** BEGIN Extracted entries **
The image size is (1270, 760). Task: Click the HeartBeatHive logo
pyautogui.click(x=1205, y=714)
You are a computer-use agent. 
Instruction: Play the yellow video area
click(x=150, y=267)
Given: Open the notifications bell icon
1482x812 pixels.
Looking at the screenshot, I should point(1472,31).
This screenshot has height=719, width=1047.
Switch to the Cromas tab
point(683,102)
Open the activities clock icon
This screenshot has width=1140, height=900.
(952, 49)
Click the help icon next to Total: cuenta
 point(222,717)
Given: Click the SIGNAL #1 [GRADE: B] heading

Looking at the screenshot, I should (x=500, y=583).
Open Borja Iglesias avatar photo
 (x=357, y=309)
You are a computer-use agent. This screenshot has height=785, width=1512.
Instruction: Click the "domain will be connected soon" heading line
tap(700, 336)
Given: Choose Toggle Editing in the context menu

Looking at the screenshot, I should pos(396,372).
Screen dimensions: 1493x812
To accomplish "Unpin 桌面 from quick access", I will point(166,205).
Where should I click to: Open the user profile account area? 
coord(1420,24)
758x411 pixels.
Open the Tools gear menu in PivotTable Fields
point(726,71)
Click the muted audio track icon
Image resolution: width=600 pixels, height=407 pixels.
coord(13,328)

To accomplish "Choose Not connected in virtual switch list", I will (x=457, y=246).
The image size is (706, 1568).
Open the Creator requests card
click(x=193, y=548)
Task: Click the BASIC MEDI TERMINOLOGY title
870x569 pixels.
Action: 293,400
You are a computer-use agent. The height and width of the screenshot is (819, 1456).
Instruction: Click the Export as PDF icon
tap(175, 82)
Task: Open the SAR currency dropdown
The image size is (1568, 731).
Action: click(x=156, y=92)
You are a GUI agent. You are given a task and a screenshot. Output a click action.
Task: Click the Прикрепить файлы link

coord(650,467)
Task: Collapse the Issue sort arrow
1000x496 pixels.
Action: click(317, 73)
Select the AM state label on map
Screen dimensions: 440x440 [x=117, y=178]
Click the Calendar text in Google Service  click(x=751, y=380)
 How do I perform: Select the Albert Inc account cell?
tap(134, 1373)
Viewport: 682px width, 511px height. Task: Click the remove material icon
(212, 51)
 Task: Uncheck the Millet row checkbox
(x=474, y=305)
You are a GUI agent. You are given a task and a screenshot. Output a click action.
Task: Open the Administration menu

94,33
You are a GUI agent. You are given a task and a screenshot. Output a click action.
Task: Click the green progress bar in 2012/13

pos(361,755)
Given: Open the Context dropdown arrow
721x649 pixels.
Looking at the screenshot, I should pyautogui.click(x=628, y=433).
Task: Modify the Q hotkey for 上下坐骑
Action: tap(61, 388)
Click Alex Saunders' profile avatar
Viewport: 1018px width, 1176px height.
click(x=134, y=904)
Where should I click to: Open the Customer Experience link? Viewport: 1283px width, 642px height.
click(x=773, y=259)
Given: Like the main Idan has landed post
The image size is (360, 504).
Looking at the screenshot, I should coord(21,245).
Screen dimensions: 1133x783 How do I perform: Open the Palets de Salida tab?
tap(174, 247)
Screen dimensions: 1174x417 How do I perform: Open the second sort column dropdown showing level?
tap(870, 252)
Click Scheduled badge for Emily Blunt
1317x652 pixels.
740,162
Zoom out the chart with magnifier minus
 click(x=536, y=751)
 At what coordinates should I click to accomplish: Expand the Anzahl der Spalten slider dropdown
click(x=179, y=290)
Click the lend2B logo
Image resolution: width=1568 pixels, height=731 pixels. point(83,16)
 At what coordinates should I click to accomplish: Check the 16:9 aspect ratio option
** END Extracted entries **
Requirements ▸
Show every line of the material above that contains the string "dimensions", treating uppercase and lowercase as different.

Correct output ▸
Screen dimensions: 1493x812
Screen dimensions: 440x440 [x=117, y=178]
Screen dimensions: 1133x783 How do I perform: Open the Palets de Salida tab?
Screen dimensions: 1174x417 How do I perform: Open the second sort column dropdown showing level?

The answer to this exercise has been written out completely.